Extracted data entries
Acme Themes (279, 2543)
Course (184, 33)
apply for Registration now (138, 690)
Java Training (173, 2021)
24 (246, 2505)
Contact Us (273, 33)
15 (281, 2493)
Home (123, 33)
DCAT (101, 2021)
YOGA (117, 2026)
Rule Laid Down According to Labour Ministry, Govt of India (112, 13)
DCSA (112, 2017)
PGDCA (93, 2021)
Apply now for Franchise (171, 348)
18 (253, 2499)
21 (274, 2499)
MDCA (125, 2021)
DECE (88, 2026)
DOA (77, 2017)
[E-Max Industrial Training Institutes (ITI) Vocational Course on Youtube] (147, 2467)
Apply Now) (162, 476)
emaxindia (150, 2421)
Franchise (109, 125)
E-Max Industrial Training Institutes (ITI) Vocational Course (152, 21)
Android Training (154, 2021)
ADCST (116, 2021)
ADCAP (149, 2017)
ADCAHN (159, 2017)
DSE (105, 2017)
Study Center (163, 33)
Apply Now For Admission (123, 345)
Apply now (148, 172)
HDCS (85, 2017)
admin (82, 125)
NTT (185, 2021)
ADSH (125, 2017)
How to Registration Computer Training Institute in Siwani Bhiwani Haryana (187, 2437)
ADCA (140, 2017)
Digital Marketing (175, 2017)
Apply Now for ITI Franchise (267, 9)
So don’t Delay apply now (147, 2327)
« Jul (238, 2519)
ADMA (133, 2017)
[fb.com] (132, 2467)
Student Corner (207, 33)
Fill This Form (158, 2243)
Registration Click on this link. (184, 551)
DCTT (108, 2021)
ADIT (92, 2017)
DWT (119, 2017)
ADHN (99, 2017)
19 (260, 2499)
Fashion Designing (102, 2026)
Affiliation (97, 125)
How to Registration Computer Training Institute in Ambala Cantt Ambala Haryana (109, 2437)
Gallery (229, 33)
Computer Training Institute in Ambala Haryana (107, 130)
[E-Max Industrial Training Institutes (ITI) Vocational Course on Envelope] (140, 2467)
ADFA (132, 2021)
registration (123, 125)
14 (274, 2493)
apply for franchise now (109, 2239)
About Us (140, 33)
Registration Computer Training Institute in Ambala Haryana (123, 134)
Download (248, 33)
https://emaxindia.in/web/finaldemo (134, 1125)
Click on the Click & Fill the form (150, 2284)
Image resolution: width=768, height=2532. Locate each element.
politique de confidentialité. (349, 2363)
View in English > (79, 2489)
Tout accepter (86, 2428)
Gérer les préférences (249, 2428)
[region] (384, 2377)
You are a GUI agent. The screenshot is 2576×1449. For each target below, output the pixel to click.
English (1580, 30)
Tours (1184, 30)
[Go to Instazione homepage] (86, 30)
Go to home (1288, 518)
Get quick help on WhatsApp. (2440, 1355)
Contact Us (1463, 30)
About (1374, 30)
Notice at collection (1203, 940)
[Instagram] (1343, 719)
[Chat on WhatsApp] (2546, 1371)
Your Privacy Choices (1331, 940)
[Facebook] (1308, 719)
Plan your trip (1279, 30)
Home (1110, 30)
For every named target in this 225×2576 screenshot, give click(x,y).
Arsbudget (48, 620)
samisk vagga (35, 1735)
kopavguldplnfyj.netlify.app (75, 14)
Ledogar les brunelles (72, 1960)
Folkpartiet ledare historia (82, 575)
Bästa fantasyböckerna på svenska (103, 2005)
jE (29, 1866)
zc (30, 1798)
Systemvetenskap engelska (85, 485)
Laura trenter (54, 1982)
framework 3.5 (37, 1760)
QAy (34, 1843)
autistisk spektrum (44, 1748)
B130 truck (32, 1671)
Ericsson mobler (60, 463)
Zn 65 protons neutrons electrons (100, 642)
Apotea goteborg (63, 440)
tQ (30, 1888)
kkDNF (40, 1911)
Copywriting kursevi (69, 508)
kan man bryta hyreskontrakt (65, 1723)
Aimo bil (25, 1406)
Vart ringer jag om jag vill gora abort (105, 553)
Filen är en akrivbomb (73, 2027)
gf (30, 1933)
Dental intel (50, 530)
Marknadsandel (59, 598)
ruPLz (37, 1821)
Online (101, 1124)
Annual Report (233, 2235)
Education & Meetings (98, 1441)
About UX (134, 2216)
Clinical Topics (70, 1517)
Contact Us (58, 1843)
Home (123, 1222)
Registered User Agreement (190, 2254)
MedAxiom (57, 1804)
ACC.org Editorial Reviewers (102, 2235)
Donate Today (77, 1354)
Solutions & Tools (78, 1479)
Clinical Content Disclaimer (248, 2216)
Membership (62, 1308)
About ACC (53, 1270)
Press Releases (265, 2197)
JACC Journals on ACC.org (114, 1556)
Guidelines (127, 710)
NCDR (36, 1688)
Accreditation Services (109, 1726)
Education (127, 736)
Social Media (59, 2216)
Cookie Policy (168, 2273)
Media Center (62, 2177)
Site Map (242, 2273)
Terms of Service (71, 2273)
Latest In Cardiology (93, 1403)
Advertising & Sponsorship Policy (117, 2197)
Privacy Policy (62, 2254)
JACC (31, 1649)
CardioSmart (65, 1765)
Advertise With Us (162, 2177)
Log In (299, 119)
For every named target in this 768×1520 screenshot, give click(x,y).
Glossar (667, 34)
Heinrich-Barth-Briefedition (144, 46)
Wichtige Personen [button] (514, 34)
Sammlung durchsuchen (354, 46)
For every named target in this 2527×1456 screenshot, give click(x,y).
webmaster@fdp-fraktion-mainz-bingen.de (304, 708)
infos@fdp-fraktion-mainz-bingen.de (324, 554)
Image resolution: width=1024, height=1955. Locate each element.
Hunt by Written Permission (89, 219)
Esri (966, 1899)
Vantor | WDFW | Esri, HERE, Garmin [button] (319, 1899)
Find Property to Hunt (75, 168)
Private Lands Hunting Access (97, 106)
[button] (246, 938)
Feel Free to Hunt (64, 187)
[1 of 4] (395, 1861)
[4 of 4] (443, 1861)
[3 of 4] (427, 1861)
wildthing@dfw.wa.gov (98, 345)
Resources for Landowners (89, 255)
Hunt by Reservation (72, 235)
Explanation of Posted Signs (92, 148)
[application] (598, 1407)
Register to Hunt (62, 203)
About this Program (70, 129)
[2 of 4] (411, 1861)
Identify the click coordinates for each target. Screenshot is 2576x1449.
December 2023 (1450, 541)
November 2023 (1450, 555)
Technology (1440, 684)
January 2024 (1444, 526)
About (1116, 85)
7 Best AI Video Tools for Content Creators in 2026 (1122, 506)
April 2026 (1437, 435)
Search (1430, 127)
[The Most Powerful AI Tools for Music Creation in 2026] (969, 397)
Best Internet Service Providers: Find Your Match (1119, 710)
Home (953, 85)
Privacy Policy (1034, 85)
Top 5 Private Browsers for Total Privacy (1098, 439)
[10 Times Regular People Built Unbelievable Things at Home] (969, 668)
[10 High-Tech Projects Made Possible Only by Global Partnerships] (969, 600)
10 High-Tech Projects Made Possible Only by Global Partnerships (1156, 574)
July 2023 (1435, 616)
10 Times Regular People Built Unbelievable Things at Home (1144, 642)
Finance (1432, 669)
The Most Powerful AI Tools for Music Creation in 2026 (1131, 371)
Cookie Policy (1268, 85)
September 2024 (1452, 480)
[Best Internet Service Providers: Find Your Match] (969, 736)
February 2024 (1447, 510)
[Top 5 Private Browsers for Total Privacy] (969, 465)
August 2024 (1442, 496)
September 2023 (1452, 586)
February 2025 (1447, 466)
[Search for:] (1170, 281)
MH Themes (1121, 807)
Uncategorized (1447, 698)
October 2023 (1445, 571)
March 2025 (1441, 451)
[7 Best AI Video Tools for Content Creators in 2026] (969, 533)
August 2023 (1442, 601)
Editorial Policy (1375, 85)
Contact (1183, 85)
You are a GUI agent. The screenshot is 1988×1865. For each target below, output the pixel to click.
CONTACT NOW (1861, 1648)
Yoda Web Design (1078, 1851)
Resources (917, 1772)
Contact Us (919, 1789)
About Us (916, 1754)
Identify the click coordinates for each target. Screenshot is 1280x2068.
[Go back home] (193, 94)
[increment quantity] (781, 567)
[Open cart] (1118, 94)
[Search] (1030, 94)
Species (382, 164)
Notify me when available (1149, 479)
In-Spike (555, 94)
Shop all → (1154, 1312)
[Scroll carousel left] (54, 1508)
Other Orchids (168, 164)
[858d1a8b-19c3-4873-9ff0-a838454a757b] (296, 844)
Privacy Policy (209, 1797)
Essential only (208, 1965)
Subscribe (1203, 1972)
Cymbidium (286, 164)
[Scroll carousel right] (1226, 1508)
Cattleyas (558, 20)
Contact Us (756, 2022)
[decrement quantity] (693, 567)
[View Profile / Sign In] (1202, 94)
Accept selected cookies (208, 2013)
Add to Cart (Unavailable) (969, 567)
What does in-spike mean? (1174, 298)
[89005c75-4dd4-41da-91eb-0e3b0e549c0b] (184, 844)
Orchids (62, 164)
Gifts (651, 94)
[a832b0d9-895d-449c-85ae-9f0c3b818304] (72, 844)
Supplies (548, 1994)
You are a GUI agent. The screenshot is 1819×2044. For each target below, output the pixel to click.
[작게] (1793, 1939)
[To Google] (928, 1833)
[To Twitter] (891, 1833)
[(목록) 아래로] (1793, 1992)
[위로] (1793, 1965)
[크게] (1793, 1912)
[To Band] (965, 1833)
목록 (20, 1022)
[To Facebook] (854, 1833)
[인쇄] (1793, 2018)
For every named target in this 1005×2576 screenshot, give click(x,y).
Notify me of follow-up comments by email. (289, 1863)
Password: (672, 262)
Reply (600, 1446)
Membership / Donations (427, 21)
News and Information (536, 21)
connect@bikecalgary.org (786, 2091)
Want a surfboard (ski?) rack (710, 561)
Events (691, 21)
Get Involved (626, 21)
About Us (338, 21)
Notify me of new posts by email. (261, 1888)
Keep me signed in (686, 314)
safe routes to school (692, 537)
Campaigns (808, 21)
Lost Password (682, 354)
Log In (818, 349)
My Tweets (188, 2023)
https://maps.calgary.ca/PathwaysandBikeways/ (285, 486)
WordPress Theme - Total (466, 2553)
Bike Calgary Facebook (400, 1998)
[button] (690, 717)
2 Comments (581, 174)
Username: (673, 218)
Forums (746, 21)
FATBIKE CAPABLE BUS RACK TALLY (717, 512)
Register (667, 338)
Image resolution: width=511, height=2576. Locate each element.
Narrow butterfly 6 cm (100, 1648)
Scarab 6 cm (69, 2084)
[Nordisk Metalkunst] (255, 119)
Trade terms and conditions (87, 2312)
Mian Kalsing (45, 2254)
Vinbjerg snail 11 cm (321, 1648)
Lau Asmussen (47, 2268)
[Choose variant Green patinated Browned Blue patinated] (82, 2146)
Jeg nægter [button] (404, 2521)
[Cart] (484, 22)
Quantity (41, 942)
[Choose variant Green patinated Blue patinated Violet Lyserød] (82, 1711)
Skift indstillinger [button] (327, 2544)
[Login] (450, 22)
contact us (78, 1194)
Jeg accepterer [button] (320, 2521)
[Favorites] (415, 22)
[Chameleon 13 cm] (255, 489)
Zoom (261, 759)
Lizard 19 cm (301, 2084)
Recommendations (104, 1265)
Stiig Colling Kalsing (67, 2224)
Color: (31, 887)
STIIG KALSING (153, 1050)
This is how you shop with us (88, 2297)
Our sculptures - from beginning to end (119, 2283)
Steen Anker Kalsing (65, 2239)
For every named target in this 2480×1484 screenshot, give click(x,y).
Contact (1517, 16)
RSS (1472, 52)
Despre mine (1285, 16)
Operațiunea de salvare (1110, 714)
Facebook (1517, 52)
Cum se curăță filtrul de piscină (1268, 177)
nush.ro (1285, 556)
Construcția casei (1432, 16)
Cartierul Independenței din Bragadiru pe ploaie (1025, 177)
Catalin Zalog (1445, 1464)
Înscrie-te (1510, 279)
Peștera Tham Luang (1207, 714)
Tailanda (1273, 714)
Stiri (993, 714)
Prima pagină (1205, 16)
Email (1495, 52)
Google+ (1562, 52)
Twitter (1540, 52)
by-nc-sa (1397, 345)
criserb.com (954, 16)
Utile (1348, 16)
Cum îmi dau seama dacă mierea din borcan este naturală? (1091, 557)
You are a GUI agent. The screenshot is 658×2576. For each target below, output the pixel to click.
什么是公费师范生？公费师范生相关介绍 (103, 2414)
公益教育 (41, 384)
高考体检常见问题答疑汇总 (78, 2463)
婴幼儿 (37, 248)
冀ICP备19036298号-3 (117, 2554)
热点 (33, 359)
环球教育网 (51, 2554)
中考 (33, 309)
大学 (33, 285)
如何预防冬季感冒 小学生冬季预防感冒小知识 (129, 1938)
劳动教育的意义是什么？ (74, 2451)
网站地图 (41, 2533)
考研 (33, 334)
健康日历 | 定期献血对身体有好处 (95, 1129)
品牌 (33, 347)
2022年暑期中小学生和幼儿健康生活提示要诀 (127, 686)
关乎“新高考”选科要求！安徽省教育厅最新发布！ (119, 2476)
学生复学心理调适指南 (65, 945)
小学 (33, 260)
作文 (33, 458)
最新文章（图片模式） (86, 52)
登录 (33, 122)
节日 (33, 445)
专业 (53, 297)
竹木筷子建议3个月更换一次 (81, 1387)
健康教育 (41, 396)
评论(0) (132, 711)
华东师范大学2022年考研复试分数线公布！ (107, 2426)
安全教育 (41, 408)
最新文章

» WHAT IS EXPECTED
An exact copy of the lines above, from the one containing "Apply now (148, 172)" through the one containing "Student Corner (207, 33)", is the whole of the answer.

» RESULT OF THIS EXERCISE
Apply now (148, 172)
HDCS (85, 2017)
admin (82, 125)
NTT (185, 2021)
ADSH (125, 2017)
How to Registration Computer Training Institute in Siwani Bhiwani Haryana (187, 2437)
ADCA (140, 2017)
Digital Marketing (175, 2017)
Apply Now for ITI Franchise (267, 9)
So don’t Delay apply now (147, 2327)
« Jul (238, 2519)
ADMA (133, 2017)
[fb.com] (132, 2467)
Student Corner (207, 33)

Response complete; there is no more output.